Report

Beta-Diversity in Tropical Forest Trees

See allHide authors and affiliations

Science  25 Jan 2002:
Vol. 295, Issue 5555, pp. 666-669
DOI: 10.1126/science.1066854

Abstract

The high alpha-diversity of tropical forests has been amply documented, but beta-diversity—how species composition changes with distance—has seldom been studied. We present quantitative estimates of beta-diversity for tropical trees by comparing species composition of plots in lowland terra firme forest in Panama, Ecuador, and Peru. We compare observations with predictions derived from a neutral model in which habitat is uniform and only dispersal and speciation influence species turnover. We find that beta-diversity is higher in Panama than in western Amazonia and that patterns in both areas are inconsistent with the neutral model. In Panama, habitat variation appears to increase species turnover relative to Amazonia, where unexpectedly low turnover over great distances suggests that population densities of some species are bounded by as yet unidentified processes. At intermediate scales in both regions, observations can be matched by theory, suggesting that dispersal limitation, with speciation, influences species turnover.

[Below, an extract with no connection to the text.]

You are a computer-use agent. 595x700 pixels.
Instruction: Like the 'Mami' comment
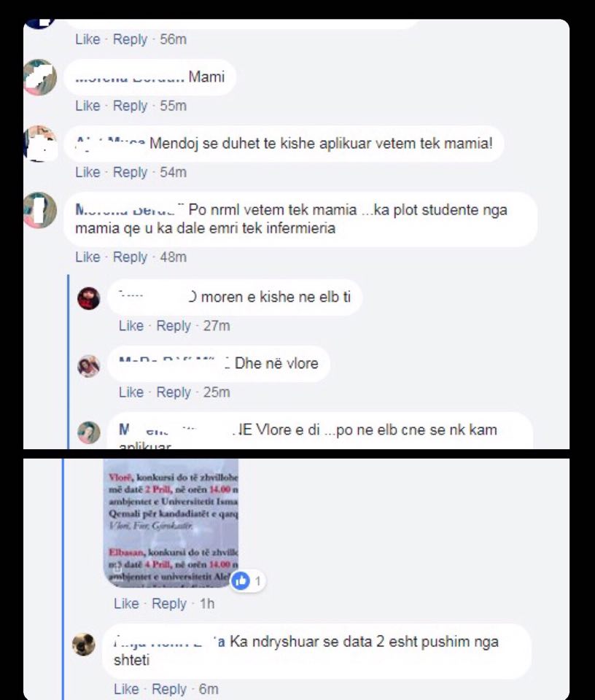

Beta-diversity is central to concepts about what controls diversity in ecological communities. Species turnover can reflect deterministic processes, such as species' adaptations to differences in climate or substrate, or it can result from limited dispersal coupled with speciation, delayed response to climatic change, or other historical effects. Perhaps more important, beta-diversity is as important as alpha-diversity for conservation, because species turnover influences diversity at large scales. Recently, Hubbell (1) and Harte et al.(2, 3) have derived theories relating species turnover with distance to species-area relations and total species richness. In very rich forests of the neotropics, these theories may allow us to interpolate species turnover and estimate species distributions and diversity at scales relevant to conservation even with the sparse data from forest plots that are currently available.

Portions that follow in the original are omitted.